**PROBLEM TO WORK ON**
When the line with "Про компанію (940, 150)" appears below, start repeating lines exactly, and keep going through the line with "Проблемы вывоза капитала"; add nothing outside that span.

**RECORDS**
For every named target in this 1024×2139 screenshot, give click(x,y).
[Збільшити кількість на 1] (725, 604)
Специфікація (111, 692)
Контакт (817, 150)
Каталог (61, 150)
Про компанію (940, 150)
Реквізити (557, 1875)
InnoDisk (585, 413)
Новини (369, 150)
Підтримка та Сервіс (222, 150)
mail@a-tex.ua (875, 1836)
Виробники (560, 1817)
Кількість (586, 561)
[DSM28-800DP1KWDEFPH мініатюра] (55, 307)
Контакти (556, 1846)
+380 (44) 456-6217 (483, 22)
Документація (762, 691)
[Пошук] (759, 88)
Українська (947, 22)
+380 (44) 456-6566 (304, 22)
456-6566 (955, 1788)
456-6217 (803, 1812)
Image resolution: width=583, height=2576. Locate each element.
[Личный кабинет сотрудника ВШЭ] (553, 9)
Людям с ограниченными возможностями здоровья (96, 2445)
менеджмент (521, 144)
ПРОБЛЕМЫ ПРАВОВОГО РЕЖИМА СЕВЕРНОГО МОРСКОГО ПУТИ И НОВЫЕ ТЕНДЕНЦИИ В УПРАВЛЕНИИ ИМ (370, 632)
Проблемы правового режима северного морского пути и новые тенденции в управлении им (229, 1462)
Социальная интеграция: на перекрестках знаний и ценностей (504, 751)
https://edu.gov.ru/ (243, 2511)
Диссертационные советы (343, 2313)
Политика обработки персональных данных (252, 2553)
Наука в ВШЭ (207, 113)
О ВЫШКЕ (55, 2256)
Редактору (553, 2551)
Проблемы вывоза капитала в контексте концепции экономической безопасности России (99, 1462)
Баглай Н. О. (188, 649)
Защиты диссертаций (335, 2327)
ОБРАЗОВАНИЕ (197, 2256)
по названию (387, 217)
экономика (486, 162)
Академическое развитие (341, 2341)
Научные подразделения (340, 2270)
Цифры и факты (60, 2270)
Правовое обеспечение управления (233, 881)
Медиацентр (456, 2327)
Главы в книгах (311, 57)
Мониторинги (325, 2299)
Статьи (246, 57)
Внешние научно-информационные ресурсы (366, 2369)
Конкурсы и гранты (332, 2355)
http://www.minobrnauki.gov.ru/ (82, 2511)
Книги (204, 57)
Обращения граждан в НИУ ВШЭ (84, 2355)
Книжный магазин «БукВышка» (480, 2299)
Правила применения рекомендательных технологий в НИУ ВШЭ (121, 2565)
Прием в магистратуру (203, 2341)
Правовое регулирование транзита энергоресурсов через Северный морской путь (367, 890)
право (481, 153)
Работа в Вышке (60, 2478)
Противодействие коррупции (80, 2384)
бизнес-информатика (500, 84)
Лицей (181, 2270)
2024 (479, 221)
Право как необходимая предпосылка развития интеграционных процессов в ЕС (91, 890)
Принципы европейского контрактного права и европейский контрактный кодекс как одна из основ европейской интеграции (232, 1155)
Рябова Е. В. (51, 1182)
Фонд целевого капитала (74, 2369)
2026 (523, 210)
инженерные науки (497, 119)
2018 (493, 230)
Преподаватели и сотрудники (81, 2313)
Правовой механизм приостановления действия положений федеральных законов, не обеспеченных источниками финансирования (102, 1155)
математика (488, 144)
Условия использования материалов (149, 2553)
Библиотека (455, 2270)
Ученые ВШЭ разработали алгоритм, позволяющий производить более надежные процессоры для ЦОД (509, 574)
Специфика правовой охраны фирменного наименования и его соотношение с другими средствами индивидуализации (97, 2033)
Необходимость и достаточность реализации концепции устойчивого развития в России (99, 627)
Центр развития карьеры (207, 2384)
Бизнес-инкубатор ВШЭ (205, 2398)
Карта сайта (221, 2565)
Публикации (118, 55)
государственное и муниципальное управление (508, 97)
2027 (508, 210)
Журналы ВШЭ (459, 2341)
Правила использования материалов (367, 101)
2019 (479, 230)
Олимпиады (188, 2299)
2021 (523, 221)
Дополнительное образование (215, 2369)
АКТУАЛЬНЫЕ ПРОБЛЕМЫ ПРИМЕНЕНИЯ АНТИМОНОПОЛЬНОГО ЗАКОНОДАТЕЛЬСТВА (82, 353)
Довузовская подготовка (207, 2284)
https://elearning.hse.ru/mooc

**EXERCISE SOLUTION**
Про компанію (940, 150)
Реквізити (557, 1875)
InnoDisk (585, 413)
Новини (369, 150)
Підтримка та Сервіс (222, 150)
mail@a-tex.ua (875, 1836)
Виробники (560, 1817)
Кількість (586, 561)
[DSM28-800DP1KWDEFPH мініатюра] (55, 307)
Контакти (556, 1846)
+380 (44) 456-6217 (483, 22)
Документація (762, 691)
[Пошук] (759, 88)
Українська (947, 22)
+380 (44) 456-6566 (304, 22)
456-6566 (955, 1788)
456-6217 (803, 1812)
Image resolution: width=583, height=2576. Locate each element.
[Личный кабинет сотрудника ВШЭ] (553, 9)
Людям с ограниченными возможностями здоровья (96, 2445)
менеджмент (521, 144)
ПРОБЛЕМЫ ПРАВОВОГО РЕЖИМА СЕВЕРНОГО МОРСКОГО ПУТИ И НОВЫЕ ТЕНДЕНЦИИ В УПРАВЛЕНИИ ИМ (370, 632)
Проблемы правового режима северного морского пути и новые тенденции в управлении им (229, 1462)
Социальная интеграция: на перекрестках знаний и ценностей (504, 751)
https://edu.gov.ru/ (243, 2511)
Диссертационные советы (343, 2313)
Политика обработки персональных данных (252, 2553)
Наука в ВШЭ (207, 113)
О ВЫШКЕ (55, 2256)
Редактору (553, 2551)
Проблемы вывоза капитала в контексте концепции экономической безопасности России (99, 1462)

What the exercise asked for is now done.